The "dollars or euros" question in the context of a trip to Uzbekistan has a short honest answer: if you're buying currency specifically for the trip, dollars are almost always more practical. If you already have euros — don't do double conversion, bring the euros. Everything else is nuance, which at most decides 0.5–1.5% of difference on the final amount.
But these nuances sometimes matter. On 100 dollars no one will notice 1% of difference. On 2000 dollars that's already 20 dollars — that is, dinner for two. And if you plan several exchanges over the trip, it adds up. So let's break it down properly: where exactly USD wins over EUR in Uzbekistan, where the picture is the opposite, and how to make the decision not by habit but by the numbers in the rate widget.
Below — details and arguments.

The dollar in Uzbekistan has three functional advantages, and it's important to understand them so you don't get confused when a souvenir seller tells you "the dollar is universal."
Practically the entire market in Uzbekistan works with USD — from major systemic players (Uznatbank, Kapitalbank, Ipoteka-bank, Asakabank, Agrobank, SQB, Hamkorbank) to small regional banks and the exchange offices attached to them. That's not a marketing advantage, it's a purely practical one: you have more alternatives and more competition between banks. In the rate widget you can see this clearly: there are usually more rows for the dollar than for the euro.

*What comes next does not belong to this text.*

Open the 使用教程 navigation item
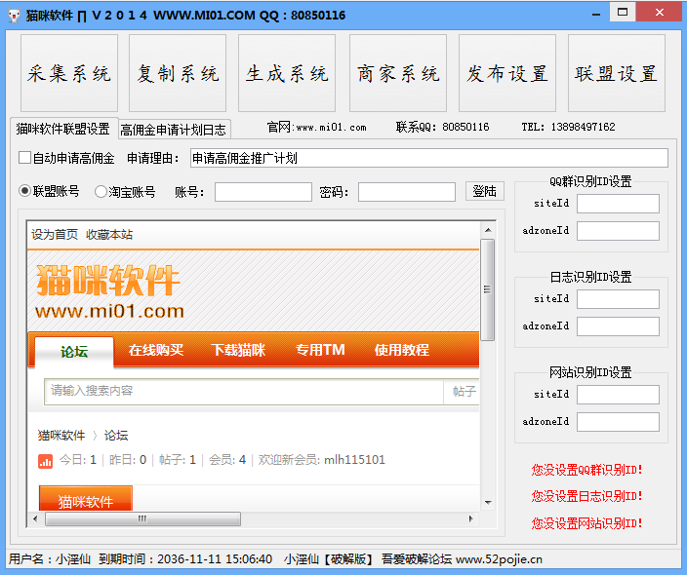[x=402, y=350]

What this means in practice: if the nearest bank offers a mediocre rate, the next one around the corner is highly likely to offer a better one. For the euro that doesn't always work — sometimes you have to head to a specific branch for a good EUR rate.
The spread is the difference between the rate at which the bank buys currency from you and the rate at which it sells it. That's the "service fee." For the dollar, the spread in Uzbekistan is generally tight: the market is liquid, banks compete, and there are no fees on top.
For the euro the spread is usually slightly wider. That doesn't mean exchanging euros is expensive — it means each individual operation has a slightly higher "cost." On 1000 euros, an extra 0.5% of spread is 5 euros. Tolerable, but noticeable if you stack up several operations.
The market standard is 100 and 50 dollars. Smaller denominations (20, 10) are also accepted, but the rate on them is sometimes slightly worse, especially in the regions. Same for euros: standard is 50 and 100, smaller notes aren't accepted everywhere.
For both currencies the same rule applies: clean, not crumpled, no inscriptions or signatures in pen, not torn, of new series. Old banknotes in Uzbekistan aren't "bad," they're "a worse rate or won't be accepted." If you're preparing cash at home, ask the bank specifically for fresh notes.
The euro is a fully working currency in Uzbekistan, and for some travelers it's the best choice, not a compromise. Typical cases:
1. You live in the eurozone or hold a reserve in euros. The idea "I'll buy dollars at home first, then change to sums in Uzbekistan" works against you: you're doing an extra EUR → USD conversion, losing one to one and a half percent on it, and only then changing to sums. Do the math: is the USD rate in Uzbekistan better enough to pay back that first conversion. Almost never is.
2. You're not flying directly. A route through Istanbul, Frankfurt, Vienna? Some intermediate spending is more convenient to keep in euros and spend right there, exchanging the rest in Tashkent into sums.
3. The route isn't only Uzbekistan. If you're stopping in Azerbaijan, Georgia or other countries where the euro is also comfortably exchanged, two currencies won't bring a gain — on the contrary, it's better to keep one that closes all countries on the route.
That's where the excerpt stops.